REQUIREMENTS →
Select each line in the records that contains the word "Task", and copy those lines.

EXCERPTED RECORDS →
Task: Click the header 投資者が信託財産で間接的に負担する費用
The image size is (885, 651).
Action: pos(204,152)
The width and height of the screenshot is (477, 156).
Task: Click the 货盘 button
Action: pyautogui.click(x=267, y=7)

CORRECT ANSWER →
Task: Click the header 投資者が信託財産で間接的に負担する費用
Task: Click the 货盘 button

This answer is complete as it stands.